▶ **Task statement**
The answer must consist of every record below, reproduced exactly.
*** Block opens ***
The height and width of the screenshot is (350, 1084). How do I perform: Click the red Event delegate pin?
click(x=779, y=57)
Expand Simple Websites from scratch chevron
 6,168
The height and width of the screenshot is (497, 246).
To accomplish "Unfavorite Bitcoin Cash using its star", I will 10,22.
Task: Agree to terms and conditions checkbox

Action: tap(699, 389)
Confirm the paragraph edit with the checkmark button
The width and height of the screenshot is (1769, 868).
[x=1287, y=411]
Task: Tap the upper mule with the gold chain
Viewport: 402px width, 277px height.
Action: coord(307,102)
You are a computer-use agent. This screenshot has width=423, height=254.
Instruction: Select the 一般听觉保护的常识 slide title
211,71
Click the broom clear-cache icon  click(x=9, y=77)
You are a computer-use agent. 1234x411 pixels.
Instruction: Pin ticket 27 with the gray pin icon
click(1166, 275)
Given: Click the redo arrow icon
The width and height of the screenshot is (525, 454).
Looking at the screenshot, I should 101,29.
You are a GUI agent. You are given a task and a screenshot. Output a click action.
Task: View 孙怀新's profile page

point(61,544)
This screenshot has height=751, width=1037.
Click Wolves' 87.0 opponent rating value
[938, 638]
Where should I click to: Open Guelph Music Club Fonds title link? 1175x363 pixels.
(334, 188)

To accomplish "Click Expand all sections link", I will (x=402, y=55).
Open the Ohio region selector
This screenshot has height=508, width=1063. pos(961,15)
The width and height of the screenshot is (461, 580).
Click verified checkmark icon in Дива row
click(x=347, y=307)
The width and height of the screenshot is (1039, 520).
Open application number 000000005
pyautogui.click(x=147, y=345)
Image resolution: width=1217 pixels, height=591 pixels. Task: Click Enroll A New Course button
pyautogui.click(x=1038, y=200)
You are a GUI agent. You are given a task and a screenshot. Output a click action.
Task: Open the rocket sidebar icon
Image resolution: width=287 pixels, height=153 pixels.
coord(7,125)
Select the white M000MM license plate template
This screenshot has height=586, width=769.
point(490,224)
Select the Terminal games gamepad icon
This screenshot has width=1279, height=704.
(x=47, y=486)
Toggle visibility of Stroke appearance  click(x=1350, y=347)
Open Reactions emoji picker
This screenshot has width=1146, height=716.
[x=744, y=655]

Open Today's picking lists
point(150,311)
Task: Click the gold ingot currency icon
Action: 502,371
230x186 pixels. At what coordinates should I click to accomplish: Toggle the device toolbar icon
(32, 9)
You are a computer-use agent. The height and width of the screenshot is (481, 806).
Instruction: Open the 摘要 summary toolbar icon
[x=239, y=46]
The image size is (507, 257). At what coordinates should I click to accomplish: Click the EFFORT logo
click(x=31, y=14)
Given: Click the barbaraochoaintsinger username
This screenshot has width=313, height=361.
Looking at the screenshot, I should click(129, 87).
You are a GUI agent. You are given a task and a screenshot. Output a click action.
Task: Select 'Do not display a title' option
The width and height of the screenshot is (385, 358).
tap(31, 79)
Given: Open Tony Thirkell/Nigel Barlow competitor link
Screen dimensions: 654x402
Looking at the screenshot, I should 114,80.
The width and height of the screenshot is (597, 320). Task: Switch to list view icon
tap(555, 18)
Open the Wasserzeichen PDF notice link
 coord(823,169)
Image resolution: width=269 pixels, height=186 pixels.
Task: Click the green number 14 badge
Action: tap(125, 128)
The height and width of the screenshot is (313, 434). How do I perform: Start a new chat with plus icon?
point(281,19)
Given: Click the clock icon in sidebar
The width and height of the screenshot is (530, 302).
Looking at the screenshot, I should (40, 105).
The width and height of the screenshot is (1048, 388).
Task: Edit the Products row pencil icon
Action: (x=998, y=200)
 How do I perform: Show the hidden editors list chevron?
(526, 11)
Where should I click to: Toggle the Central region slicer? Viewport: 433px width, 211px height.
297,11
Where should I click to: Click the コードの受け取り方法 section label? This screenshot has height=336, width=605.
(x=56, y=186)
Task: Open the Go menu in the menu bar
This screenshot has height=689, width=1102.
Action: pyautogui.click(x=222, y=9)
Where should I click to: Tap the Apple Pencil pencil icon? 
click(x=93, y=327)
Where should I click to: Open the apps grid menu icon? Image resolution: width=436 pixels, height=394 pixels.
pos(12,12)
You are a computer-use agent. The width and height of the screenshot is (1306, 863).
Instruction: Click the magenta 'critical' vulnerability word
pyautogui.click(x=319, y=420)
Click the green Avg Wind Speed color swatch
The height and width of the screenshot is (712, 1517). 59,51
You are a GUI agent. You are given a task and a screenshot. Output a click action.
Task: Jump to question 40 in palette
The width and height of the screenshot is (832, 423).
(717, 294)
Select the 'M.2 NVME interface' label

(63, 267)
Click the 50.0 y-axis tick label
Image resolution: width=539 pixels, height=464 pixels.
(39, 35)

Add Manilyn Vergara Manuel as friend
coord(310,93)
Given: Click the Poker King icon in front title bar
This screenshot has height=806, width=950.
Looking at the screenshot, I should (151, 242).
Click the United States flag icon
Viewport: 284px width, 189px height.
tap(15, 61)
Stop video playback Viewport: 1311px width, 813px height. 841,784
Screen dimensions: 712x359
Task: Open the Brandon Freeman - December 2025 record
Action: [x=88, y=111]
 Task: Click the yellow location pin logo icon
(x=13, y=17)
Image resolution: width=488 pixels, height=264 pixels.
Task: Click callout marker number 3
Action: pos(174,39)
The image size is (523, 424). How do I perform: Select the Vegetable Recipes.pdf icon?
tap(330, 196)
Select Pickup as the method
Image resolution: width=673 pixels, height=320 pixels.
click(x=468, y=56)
*** Block closes ***
▶ **Solution for this exercise**
The height and width of the screenshot is (350, 1084). How do I perform: Click the red Event delegate pin?
click(x=779, y=57)
Expand Simple Websites from scratch chevron
 6,168
The height and width of the screenshot is (497, 246).
To accomplish "Unfavorite Bitcoin Cash using its star", I will 10,22.
Task: Agree to terms and conditions checkbox

Action: tap(699, 389)
Confirm the paragraph edit with the checkmark button
The width and height of the screenshot is (1769, 868).
[x=1287, y=411]
Task: Tap the upper mule with the gold chain
Viewport: 402px width, 277px height.
Action: coord(307,102)
You are a computer-use agent. This screenshot has width=423, height=254.
Instruction: Select the 一般听觉保护的常识 slide title
211,71
Click the broom clear-cache icon  click(x=9, y=77)
You are a computer-use agent. 1234x411 pixels.
Instruction: Pin ticket 27 with the gray pin icon
click(1166, 275)
Given: Click the redo arrow icon
The width and height of the screenshot is (525, 454).
Looking at the screenshot, I should 101,29.
You are a GUI agent. You are given a task and a screenshot. Output a click action.
Task: View 孙怀新's profile page

point(61,544)
This screenshot has height=751, width=1037.
Click Wolves' 87.0 opponent rating value
[938, 638]
Where should I click to: Open Guelph Music Club Fonds title link? 1175x363 pixels.
(334, 188)

To accomplish "Click Expand all sections link", I will (x=402, y=55).
Open the Ohio region selector
This screenshot has height=508, width=1063. pos(961,15)
The width and height of the screenshot is (461, 580).
Click verified checkmark icon in Дива row
click(x=347, y=307)
The width and height of the screenshot is (1039, 520).
Open application number 000000005
pyautogui.click(x=147, y=345)
Image resolution: width=1217 pixels, height=591 pixels. Task: Click Enroll A New Course button
pyautogui.click(x=1038, y=200)
You are a GUI agent. You are given a task and a screenshot. Output a click action.
Task: Open the rocket sidebar icon
Image resolution: width=287 pixels, height=153 pixels.
coord(7,125)
Select the white M000MM license plate template
This screenshot has height=586, width=769.
point(490,224)
Select the Terminal games gamepad icon
This screenshot has width=1279, height=704.
(x=47, y=486)
Toggle visibility of Stroke appearance  click(x=1350, y=347)
Open Reactions emoji picker
This screenshot has width=1146, height=716.
[x=744, y=655]

Open Today's picking lists
point(150,311)
Task: Click the gold ingot currency icon
Action: 502,371
230x186 pixels. At what coordinates should I click to accomplish: Toggle the device toolbar icon
(32, 9)
You are a computer-use agent. The height and width of the screenshot is (481, 806).
Instruction: Open the 摘要 summary toolbar icon
[x=239, y=46]
The image size is (507, 257). At what coordinates should I click to accomplish: Click the EFFORT logo
click(x=31, y=14)
Given: Click the barbaraochoaintsinger username
This screenshot has width=313, height=361.
Looking at the screenshot, I should click(129, 87).
You are a GUI agent. You are given a task and a screenshot. Output a click action.
Task: Select 'Do not display a title' option
The width and height of the screenshot is (385, 358).
tap(31, 79)
Given: Open Tony Thirkell/Nigel Barlow competitor link
Screen dimensions: 654x402
Looking at the screenshot, I should 114,80.
The width and height of the screenshot is (597, 320). Task: Switch to list view icon
tap(555, 18)
Open the Wasserzeichen PDF notice link
 coord(823,169)
Image resolution: width=269 pixels, height=186 pixels.
Task: Click the green number 14 badge
Action: tap(125, 128)
The height and width of the screenshot is (313, 434). How do I perform: Start a new chat with plus icon?
point(281,19)
Given: Click the clock icon in sidebar
The width and height of the screenshot is (530, 302).
Looking at the screenshot, I should (40, 105).
The width and height of the screenshot is (1048, 388).
Task: Edit the Products row pencil icon
Action: (x=998, y=200)
 How do I perform: Show the hidden editors list chevron?
(526, 11)
Where should I click to: Toggle the Central region slicer? Viewport: 433px width, 211px height.
297,11
Where should I click to: Click the コードの受け取り方法 section label? This screenshot has height=336, width=605.
(x=56, y=186)
Task: Open the Go menu in the menu bar
This screenshot has height=689, width=1102.
Action: pyautogui.click(x=222, y=9)
Where should I click to: Tap the Apple Pencil pencil icon? 
click(x=93, y=327)
Where should I click to: Open the apps grid menu icon? Image resolution: width=436 pixels, height=394 pixels.
pos(12,12)
You are a computer-use agent. The width and height of the screenshot is (1306, 863).
Instruction: Click the magenta 'critical' vulnerability word
pyautogui.click(x=319, y=420)
Click the green Avg Wind Speed color swatch
The height and width of the screenshot is (712, 1517). 59,51
You are a GUI agent. You are given a task and a screenshot. Output a click action.
Task: Jump to question 40 in palette
The width and height of the screenshot is (832, 423).
(717, 294)
Select the 'M.2 NVME interface' label

(63, 267)
Click the 50.0 y-axis tick label
Image resolution: width=539 pixels, height=464 pixels.
(39, 35)

Add Manilyn Vergara Manuel as friend
coord(310,93)
Given: Click the Poker King icon in front title bar
This screenshot has height=806, width=950.
Looking at the screenshot, I should (151, 242).
Click the United States flag icon
Viewport: 284px width, 189px height.
tap(15, 61)
Stop video playback Viewport: 1311px width, 813px height. 841,784
Screen dimensions: 712x359
Task: Open the Brandon Freeman - December 2025 record
Action: [x=88, y=111]
 Task: Click the yellow location pin logo icon
(x=13, y=17)
Image resolution: width=488 pixels, height=264 pixels.
Task: Click callout marker number 3
Action: pos(174,39)
The image size is (523, 424). How do I perform: Select the Vegetable Recipes.pdf icon?
tap(330, 196)
Select Pickup as the method
Image resolution: width=673 pixels, height=320 pixels.
click(x=468, y=56)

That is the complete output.